Charity or rachmones,
properly given, according to the rabbis of old, should be such that not only
should the recipient never know who or why or even that it is give, but so that
it need never be needed again. Yet
thanks and gratefulness are required from both the man who is saved from
embarrassment but also from the donor who has been thus enabled to perform a mitzvah at the highest level. The two parties never know how much they have
helped one another. Each must assume,
however, that theirs is the greater gift.
Ignorance is truly bliss.
When a tram stops in Melbourne, all other
traffic must stay back at a respectful distance, so that passengers may ascend
or descend safely and cross the road. So
too in awakening from dreams, we patiently wait for the moments of rationality
and disappointment to run their course before we resume our journey to unknown
destinations.
Many painters welcomed the coming of
photography. They need no longer stare
into the pained, impatient faces of their patrons, Professional models, who
once earned their living by the ability to appear both dead and alive, resisted
this new technology. Only children,
loving to see themselves in a blur in daguerreotypes, cried out against the
snapshot and the high-speed camera. They would have to stand still throughout
eternity, always aware of how childish they are.
Never let an open toilet go by unused. The future cannot be counted on.

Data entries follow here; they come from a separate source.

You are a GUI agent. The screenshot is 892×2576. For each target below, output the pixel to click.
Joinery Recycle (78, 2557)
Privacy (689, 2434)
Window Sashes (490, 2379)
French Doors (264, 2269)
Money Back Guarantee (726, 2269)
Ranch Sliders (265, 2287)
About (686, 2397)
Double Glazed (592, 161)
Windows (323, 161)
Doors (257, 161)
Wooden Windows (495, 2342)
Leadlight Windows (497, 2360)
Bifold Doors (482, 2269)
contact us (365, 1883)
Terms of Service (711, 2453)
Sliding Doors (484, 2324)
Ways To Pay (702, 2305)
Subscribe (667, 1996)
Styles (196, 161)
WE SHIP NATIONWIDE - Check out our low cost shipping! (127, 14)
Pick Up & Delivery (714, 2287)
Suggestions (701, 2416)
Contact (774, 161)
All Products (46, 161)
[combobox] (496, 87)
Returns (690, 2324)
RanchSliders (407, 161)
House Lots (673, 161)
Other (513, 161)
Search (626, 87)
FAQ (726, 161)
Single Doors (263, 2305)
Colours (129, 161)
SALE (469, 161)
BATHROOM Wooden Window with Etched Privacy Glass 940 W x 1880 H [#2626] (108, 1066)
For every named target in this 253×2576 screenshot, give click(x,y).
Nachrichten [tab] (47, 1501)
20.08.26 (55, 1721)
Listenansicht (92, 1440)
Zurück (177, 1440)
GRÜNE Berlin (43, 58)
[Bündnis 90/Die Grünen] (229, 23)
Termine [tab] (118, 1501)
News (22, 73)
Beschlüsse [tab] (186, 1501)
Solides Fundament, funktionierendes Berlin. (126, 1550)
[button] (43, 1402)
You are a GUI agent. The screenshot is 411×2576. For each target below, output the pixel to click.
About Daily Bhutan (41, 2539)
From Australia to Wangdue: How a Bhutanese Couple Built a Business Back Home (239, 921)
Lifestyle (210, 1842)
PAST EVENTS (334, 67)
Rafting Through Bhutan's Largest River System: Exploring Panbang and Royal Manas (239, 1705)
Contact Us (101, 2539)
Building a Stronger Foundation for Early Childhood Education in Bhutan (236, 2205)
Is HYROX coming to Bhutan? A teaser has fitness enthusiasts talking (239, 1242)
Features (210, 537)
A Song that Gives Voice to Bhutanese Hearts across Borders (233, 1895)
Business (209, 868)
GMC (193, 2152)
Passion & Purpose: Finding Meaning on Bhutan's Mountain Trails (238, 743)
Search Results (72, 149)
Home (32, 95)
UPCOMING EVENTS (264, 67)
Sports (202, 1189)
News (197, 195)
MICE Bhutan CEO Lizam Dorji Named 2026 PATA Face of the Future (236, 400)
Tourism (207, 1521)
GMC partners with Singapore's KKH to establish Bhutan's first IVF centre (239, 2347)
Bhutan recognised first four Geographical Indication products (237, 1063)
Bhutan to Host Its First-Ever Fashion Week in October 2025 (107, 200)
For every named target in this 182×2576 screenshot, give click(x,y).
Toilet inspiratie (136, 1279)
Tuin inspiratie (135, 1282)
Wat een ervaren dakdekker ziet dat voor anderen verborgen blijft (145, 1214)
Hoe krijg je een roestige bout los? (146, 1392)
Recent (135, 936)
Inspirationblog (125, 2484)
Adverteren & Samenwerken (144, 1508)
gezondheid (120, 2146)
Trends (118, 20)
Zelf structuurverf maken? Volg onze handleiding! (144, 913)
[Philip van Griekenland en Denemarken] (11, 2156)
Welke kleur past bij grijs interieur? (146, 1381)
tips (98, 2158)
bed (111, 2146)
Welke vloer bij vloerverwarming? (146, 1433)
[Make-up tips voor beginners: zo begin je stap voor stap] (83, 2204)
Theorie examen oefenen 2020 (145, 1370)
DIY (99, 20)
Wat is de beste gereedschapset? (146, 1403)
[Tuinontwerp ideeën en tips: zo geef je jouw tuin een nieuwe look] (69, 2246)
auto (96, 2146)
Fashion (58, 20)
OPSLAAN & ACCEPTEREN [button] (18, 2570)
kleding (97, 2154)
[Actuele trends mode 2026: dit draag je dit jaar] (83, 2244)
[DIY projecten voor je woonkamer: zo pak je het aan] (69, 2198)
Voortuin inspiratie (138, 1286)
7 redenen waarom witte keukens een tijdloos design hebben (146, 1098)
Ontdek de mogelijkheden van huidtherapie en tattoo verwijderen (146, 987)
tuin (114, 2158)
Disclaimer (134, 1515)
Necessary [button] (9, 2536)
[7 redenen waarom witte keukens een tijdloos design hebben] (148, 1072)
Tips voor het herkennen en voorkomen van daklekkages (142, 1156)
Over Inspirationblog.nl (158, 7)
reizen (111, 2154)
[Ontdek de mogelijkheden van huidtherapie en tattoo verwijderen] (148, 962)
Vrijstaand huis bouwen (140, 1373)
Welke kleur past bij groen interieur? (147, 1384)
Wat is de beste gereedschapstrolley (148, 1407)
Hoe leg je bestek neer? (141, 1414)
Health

The original guinea pigs were rats, rabbits
and monkeys. The original scarecrows
were small boys paid to throw stones in the field. The original cuckoo clock was a foundling who
never knew the hour of his birth.
It is said that until the early nineteenth
century there was no concept of the normal or the natural. Either you played your role in life as best you could or pretended
to be a helpless beggar. I cannot see
this as a normal way of things. Nature
is never so abundant and extravagant.
In Arcadia we never heard of Paradise. We danced with other shepherds and
shepherdesses, as though there were no tomorrow, and yesterday seemed like a
dream we often visited in sleep. Pan,
however, insisted he was always at the centre of the game. Many caterpillars giggled behind his back.
Consciousness lacks continuity and we need to
sleep between the fragments of reality.
Raindrops, we now know, are flattened slipper
and disintegrate before they touch the ground, only a few joining the spray
that hovers over the earth. How water enters into the spoil remains a mystery.
Time is neither a mere measure of experience
between one moment and another nor the process by which we marvel at the
changes in our bodies or our minds; but it is the residue of anxiety and the
movement of our fervid imagination. If
we could do without time, the universe would return to the original state
before the calendar was invented.
Stories stretch out from once upon a time to
happily ever after, so it is said. We
seem to believe we can survive all accidents of fate, all fearful apparitions
in our dreams, and even transformations of our wildest inexpressible hopes into
printed images of expectation: like cockamaymies children lick upon their arms
and shoulders in afternoons of play. I
look back now, three quarters of a century, and answer: No. My story is not yours, and what you call our
universal brotherhood is something else and false to me. My narrative has characters I never met and
incidents I could only experience as absurd.
A visitor to a modern city, I stand in awe of
the complexity and lights of their life.
The passers-by are unlike I have ever encountered. Yet everything
swerves around me, rhythmically coordinated, leaving me stranded in my own
confusion. Can I be myself or read my
thoughts?
The first comic opera in the world has
finally been completed. It took over six
thousand years. The next is rapidly
falling into place, its characters and incidents slipping out of the original,
along with sparks of laughter. The world
is none-theless more petulant than ever.